Document excerpt:
..............................
Natural Language Processing (short: NLP, sometimes also called Computational Linguistics) is one of the fields which has undergone a revolution since methods from Machine Learning (ML) have been applied to it. In this blog post I will explain what NLP is about and show how Machine Learning comes into play. In the end you will have learned which problems NLP deals with, what kinds of methods it uses and how Machine Learning models can be adapted to the specific structure of natural language data.
Defining Natural Language Processing
According to Wikipedia,
[n]atural language processing (NLP) is a subfield of computer science, information engineering, and artificial intelligence concerned with the interactions between computers and human (natural) languages, in particular how to program computers to process and analyze large amounts of natural language data.
I doubt that this definition satisfies you, though. NLP deals with the computer-aided analysis of natural language data, so much we got. But what kinds of analysis are these, and what kind of data qualifies as natural language data?
..............................
Stated task A:
Answer these from the natural language processing text:
(i) What other name is sometimes used for NLP?
(ii) Of which three fields does the quoted Wikipedia definition call NLP a subfield?
(iii) What two questions are raised right after the definition?
Stated task B: In the natural language processing text, why doesn't the writer stop at the Wikipedia definition?
Answer from the natural language processing text alone.
..............................
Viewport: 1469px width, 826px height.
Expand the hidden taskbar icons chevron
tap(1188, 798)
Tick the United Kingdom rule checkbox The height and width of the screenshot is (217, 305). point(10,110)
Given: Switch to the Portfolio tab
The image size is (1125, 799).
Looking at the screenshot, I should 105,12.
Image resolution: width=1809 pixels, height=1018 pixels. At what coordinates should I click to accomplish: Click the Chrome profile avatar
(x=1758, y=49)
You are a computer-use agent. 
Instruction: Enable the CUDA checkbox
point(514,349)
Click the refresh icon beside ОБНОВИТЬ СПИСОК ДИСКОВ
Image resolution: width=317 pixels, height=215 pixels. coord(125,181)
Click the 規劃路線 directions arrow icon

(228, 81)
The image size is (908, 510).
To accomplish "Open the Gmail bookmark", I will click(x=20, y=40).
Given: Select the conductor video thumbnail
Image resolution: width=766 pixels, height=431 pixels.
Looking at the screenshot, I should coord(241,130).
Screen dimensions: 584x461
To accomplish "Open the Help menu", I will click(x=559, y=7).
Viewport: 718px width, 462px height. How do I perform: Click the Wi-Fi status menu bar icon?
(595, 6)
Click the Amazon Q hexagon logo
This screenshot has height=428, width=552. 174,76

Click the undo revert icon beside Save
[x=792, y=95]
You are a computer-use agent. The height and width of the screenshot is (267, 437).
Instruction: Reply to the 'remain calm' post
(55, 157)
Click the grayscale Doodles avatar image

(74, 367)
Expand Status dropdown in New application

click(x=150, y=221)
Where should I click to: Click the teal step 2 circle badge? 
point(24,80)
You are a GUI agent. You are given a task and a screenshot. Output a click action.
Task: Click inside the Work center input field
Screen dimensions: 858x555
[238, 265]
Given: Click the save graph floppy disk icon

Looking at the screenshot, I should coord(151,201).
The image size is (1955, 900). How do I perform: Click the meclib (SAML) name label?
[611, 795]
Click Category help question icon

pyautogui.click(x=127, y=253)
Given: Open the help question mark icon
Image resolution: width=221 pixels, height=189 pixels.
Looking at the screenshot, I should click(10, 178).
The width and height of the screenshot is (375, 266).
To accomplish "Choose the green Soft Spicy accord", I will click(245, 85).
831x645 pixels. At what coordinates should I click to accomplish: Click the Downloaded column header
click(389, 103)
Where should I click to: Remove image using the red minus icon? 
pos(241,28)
..............................
Correct output A:
(i) Computational Linguistics.
(ii) Computer science, information engineering, and artificial intelligence.
(iii) What kinds of analysis these are, and what kind of data qualifies as natural language data.

Correct output B: The writer doubts the definition will satisfy the reader. It makes clear that NLP deals with the computer-aided analysis of natural language data. It leaves open what kinds of analysis are involved and what counts as natural language data.